## Given records

--- --- ---

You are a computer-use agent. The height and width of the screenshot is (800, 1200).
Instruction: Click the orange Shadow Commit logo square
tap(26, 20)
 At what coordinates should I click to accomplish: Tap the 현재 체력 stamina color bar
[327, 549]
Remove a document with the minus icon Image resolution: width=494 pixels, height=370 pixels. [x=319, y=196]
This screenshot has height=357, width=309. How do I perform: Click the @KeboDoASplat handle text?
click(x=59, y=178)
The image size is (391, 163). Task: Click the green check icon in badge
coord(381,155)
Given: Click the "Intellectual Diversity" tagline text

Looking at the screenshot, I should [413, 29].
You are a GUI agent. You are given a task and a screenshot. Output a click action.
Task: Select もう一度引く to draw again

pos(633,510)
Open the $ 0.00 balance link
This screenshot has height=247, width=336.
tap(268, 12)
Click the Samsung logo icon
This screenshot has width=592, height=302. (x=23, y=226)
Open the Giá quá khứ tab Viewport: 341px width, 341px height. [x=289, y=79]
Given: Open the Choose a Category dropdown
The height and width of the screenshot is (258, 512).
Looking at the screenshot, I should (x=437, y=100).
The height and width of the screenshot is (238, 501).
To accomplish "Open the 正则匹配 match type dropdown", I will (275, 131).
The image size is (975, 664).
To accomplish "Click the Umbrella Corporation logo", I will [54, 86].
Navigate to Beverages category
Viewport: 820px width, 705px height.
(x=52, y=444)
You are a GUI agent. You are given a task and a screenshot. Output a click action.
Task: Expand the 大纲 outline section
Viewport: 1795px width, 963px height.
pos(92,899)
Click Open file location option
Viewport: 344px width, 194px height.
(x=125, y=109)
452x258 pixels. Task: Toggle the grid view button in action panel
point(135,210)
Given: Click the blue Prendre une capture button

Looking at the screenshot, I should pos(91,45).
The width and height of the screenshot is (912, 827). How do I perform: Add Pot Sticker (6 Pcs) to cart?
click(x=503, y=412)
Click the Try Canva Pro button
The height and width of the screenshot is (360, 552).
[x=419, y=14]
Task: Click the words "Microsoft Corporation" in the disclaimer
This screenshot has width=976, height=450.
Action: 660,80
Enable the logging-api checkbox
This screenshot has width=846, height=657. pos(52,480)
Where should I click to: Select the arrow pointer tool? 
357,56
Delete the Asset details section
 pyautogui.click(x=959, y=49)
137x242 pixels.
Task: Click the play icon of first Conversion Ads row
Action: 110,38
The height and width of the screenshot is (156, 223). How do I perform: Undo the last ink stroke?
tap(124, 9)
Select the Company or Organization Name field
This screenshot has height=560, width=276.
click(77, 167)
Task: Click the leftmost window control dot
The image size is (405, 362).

--- --- ---

## What is being asked
Output all of the records above unchanged.

## Task response
You are a computer-use agent. The height and width of the screenshot is (800, 1200).
Instruction: Click the orange Shadow Commit logo square
tap(26, 20)
 At what coordinates should I click to accomplish: Tap the 현재 체력 stamina color bar
[327, 549]
Remove a document with the minus icon Image resolution: width=494 pixels, height=370 pixels. [x=319, y=196]
This screenshot has height=357, width=309. How do I perform: Click the @KeboDoASplat handle text?
click(x=59, y=178)
The image size is (391, 163). Task: Click the green check icon in badge
coord(381,155)
Given: Click the "Intellectual Diversity" tagline text

Looking at the screenshot, I should [413, 29].
You are a GUI agent. You are given a task and a screenshot. Output a click action.
Task: Select もう一度引く to draw again

pos(633,510)
Open the $ 0.00 balance link
This screenshot has height=247, width=336.
tap(268, 12)
Click the Samsung logo icon
This screenshot has width=592, height=302. (x=23, y=226)
Open the Giá quá khứ tab Viewport: 341px width, 341px height. [x=289, y=79]
Given: Open the Choose a Category dropdown
The height and width of the screenshot is (258, 512).
Looking at the screenshot, I should (x=437, y=100).
The height and width of the screenshot is (238, 501).
To accomplish "Open the 正则匹配 match type dropdown", I will (275, 131).
The image size is (975, 664).
To accomplish "Click the Umbrella Corporation logo", I will [54, 86].
Navigate to Beverages category
Viewport: 820px width, 705px height.
(x=52, y=444)
You are a GUI agent. You are given a task and a screenshot. Output a click action.
Task: Expand the 大纲 outline section
Viewport: 1795px width, 963px height.
pos(92,899)
Click Open file location option
Viewport: 344px width, 194px height.
(x=125, y=109)
452x258 pixels. Task: Toggle the grid view button in action panel
point(135,210)
Given: Click the blue Prendre une capture button

Looking at the screenshot, I should pos(91,45).
The width and height of the screenshot is (912, 827). How do I perform: Add Pot Sticker (6 Pcs) to cart?
click(x=503, y=412)
Click the Try Canva Pro button
The height and width of the screenshot is (360, 552).
[x=419, y=14]
Task: Click the words "Microsoft Corporation" in the disclaimer
This screenshot has width=976, height=450.
Action: 660,80
Enable the logging-api checkbox
This screenshot has width=846, height=657. pos(52,480)
Where should I click to: Select the arrow pointer tool? 
357,56
Delete the Asset details section
 pyautogui.click(x=959, y=49)
137x242 pixels.
Task: Click the play icon of first Conversion Ads row
Action: 110,38
The height and width of the screenshot is (156, 223). How do I perform: Undo the last ink stroke?
tap(124, 9)
Select the Company or Organization Name field
This screenshot has height=560, width=276.
click(77, 167)
Task: Click the leftmost window control dot
The image size is (405, 362).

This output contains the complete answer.